As gender equality becomes a more central issue, there is a push at universities across the country to have gender neutral bathrooms. They are now available at over 150 Universities, according to a University of Massachusetts study.   

Gender neutral bathrooms already exist on the campus. They are locked and not available to students, just faculty. Making this a reality at Pierce is as simple as unlocking the doors and maintaining them in addition to the facilities that are already in use.

A benefit of gender neutral bathrooms is that they are open to everybody and do not segregate anybody.

In most developed countries, bathrooms are the last place of segregation, but it wasn’t always that way. The first evidence of urinary segregation is in 1739 Paris, according to Sheila Cavanagh, a sociology professor at York University.  Prior to that, public restrooms were either gender neutral or for men only.

In the United States the need for women’s restrooms became necessary when women began to enter the workforce in the late 1800s.  Massachusetts passed the first law mandating employers to have bathrooms for women if they had female employees in 1887, according to TheHeraldonline.com

Identity is at the core of all of us and who we are. How some body identifies themselves helps to shape their worldviews, and what is valuable to them.

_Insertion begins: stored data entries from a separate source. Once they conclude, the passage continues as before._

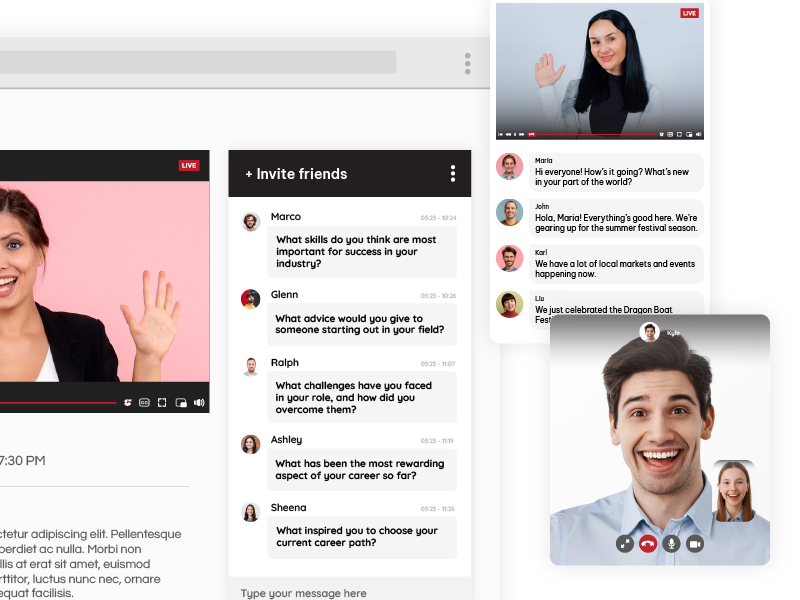Open the browser's three-dot menu
The image size is (800, 600).
pos(467,64)
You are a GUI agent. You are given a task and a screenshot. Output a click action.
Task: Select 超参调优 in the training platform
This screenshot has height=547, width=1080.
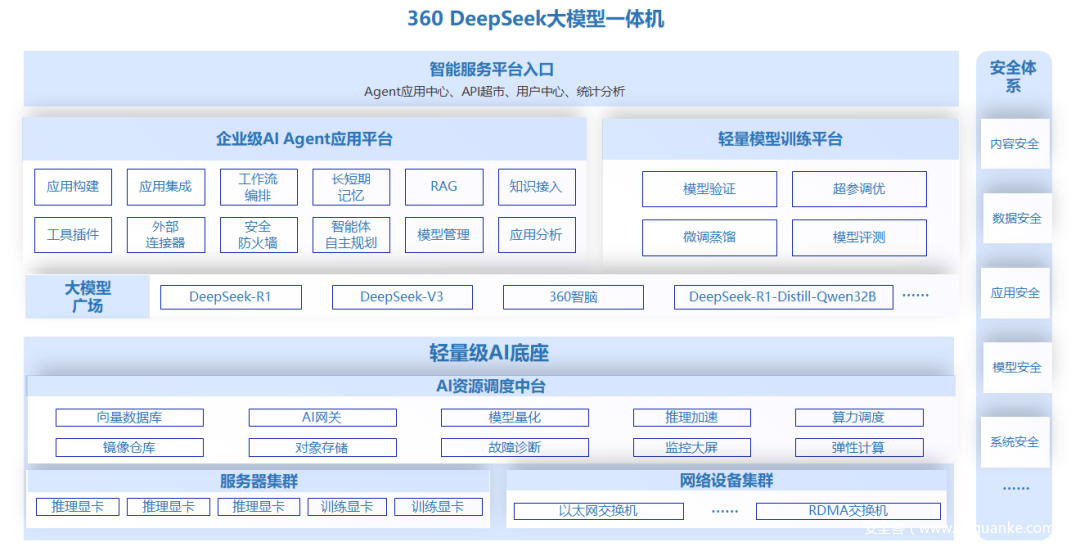coord(859,189)
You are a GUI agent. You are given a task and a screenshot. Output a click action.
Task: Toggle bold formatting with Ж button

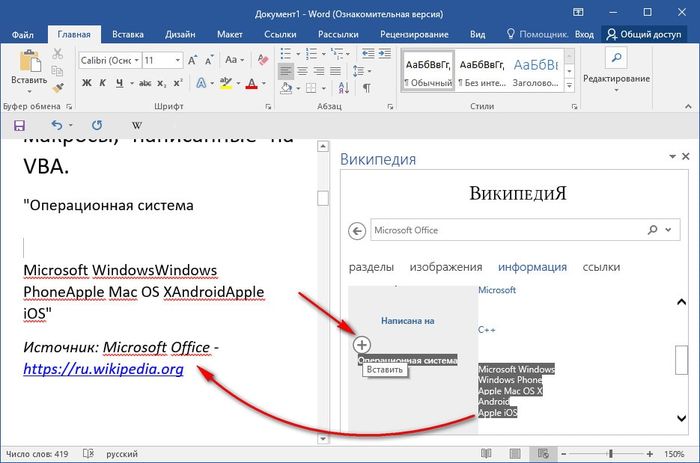click(86, 83)
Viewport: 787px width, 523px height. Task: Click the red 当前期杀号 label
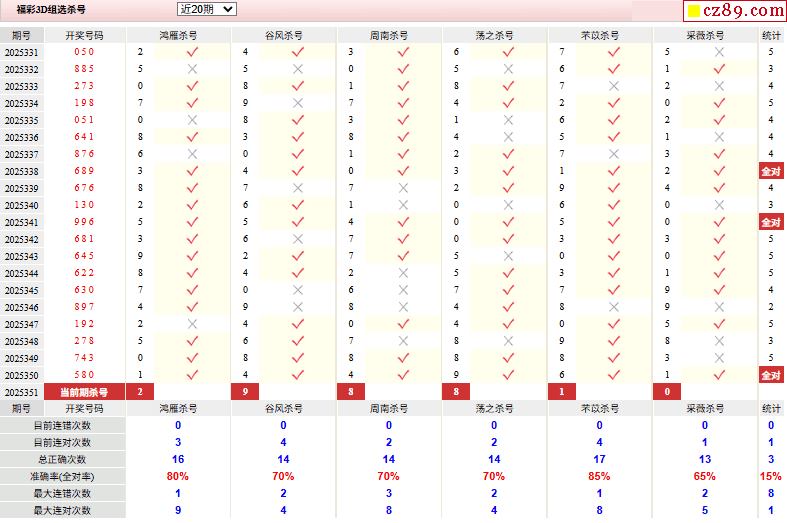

Identities are often not something that you choose.

Barack Obama became president largely because he wrote a book on his identity and spoke about it at the 2004 Democratic Convention, launching him into the spotlight.

People have been oppressed for how they identify as far back in history as we know whether due to gender, religion, nationality, race, political views or an array of other identities.

Separate spheres for men and women have been a part of American ideology since the Industrial Revolution, and is commonplace throughout most of the world. Men inhabiting the public sphere while women handle the domestic duties is archaic thinking.

Views on gender and sexuality have progressed over the past century and especially more recently. Tolerance toward transgenders has lagged behind.

Gender is not binary, it is a spectrum. It is estimated that 700,000  Americans identify as transgender, and 71 percent hide their identity, according to the New York Times. A startling 41 percent of transgender people have attempted suicide at some point in their lives, opposed to 4.6 percent of the general public, according to USA Today.

These statistics show there is still much progress to be made in the acceptance of the transgender community. Neutral gender bathrooms are only a minor step in the right direction.

These bathrooms do not exclude anybody from using the men’s or women’s restrooms, including transgender people. It merely provides the option for anybody to choose the bathroom they are the most comfortable using.